What is needed is an exact copy of every line from the one with "Click the undo arrow button" to the end of the entries below, without the pictures.

-- Opening Marker --

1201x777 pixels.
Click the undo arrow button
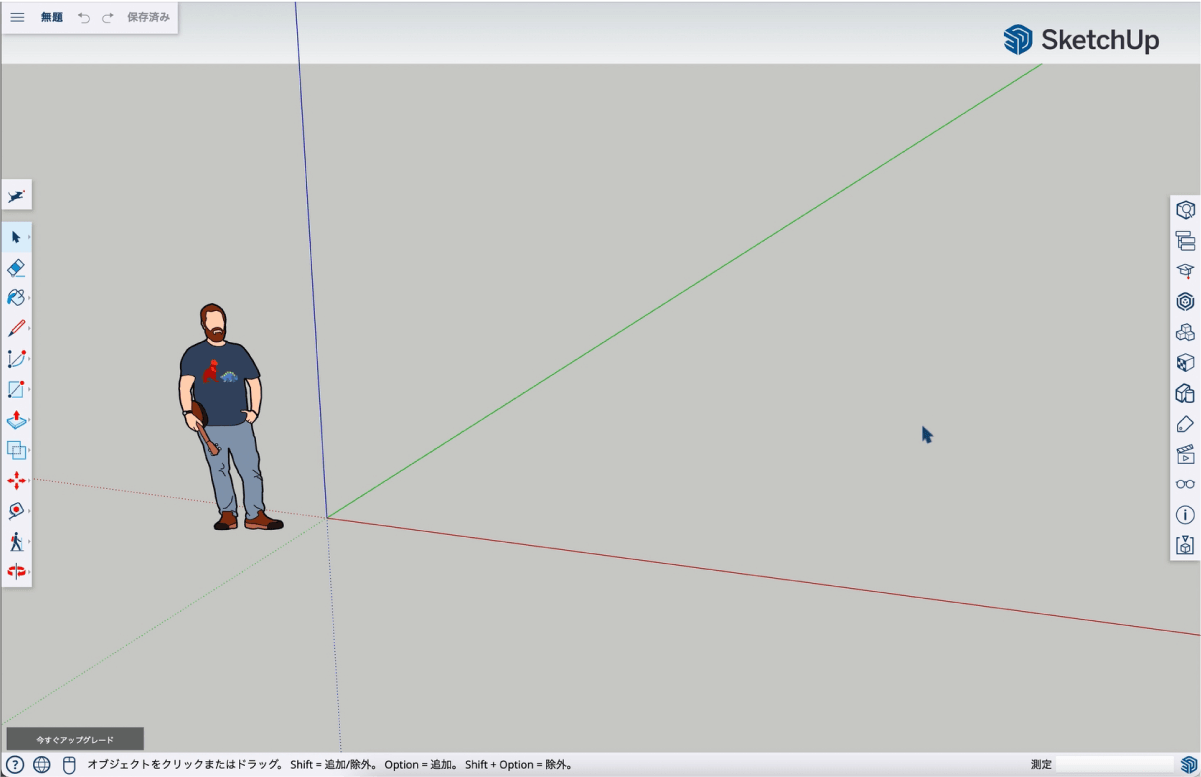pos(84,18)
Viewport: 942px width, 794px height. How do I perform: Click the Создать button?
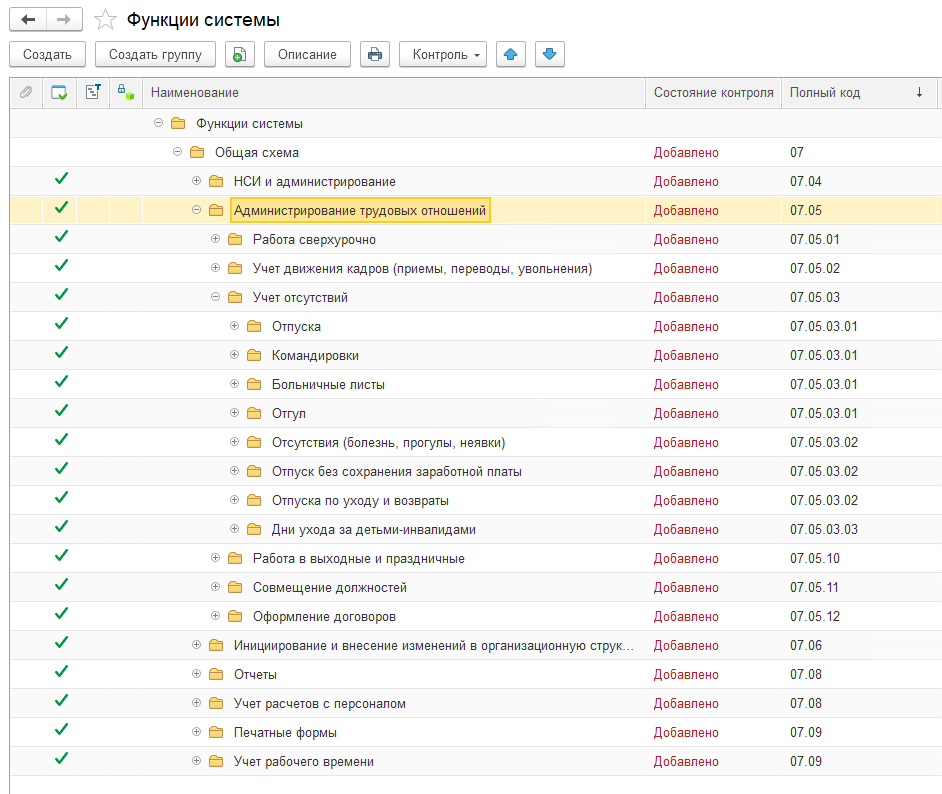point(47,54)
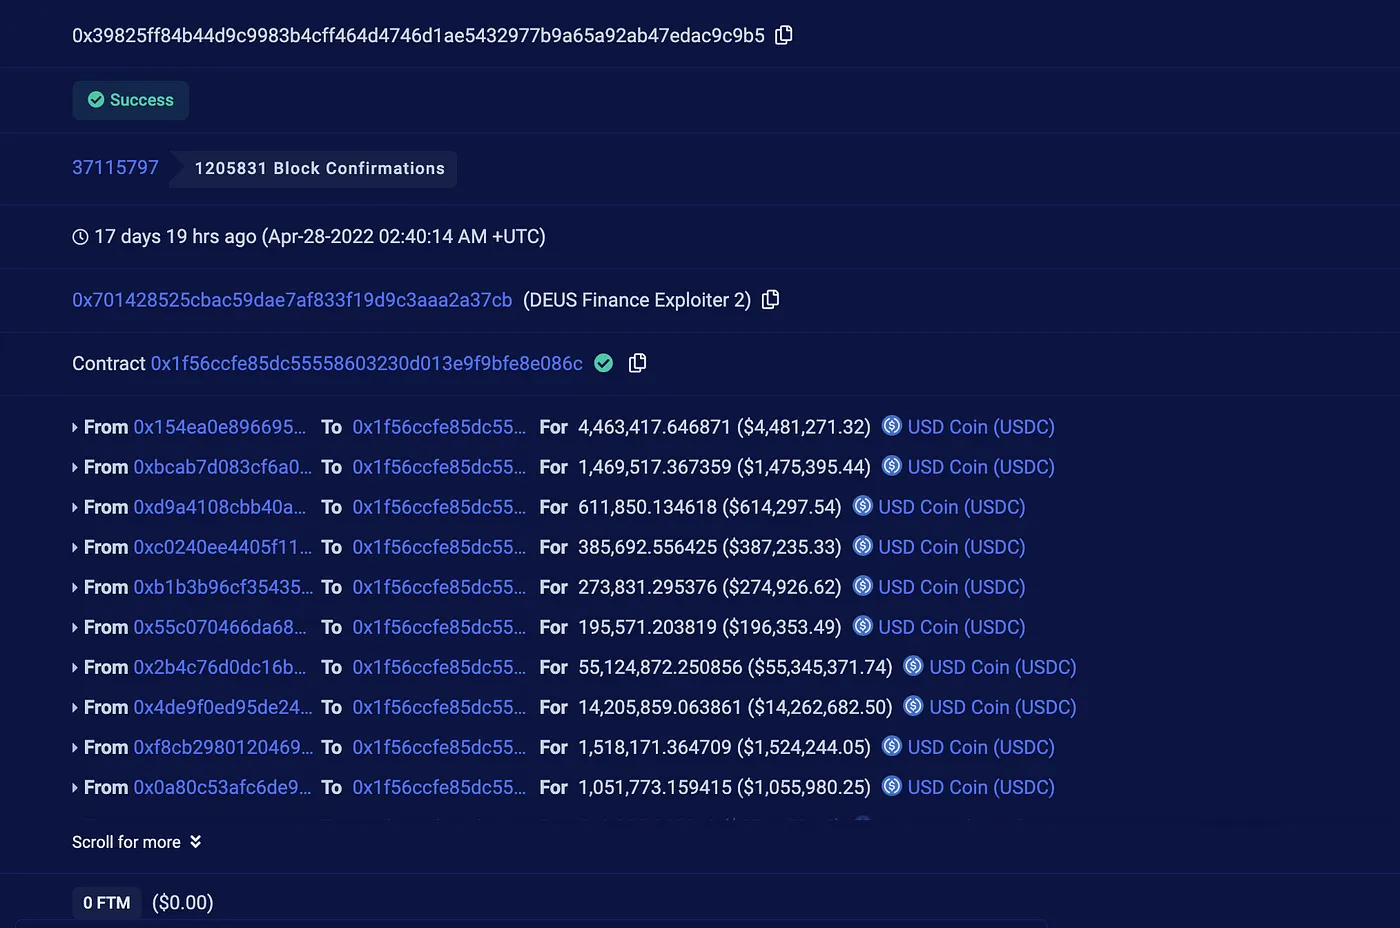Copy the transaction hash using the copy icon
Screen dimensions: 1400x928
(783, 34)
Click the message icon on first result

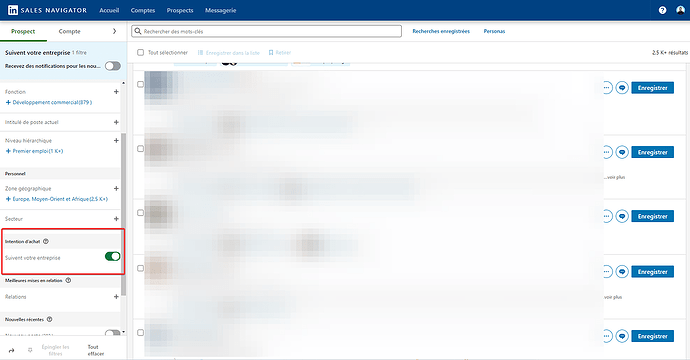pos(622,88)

-- Closing Marker --

▶ _COMPLETED TASK_:
Click the undo arrow button
pos(84,18)
Viewport: 942px width, 794px height. How do I perform: Click the Создать button?
point(47,54)
Copy the transaction hash using the copy icon
Screen dimensions: 1400x928
(783, 34)
Click the message icon on first result

pos(622,88)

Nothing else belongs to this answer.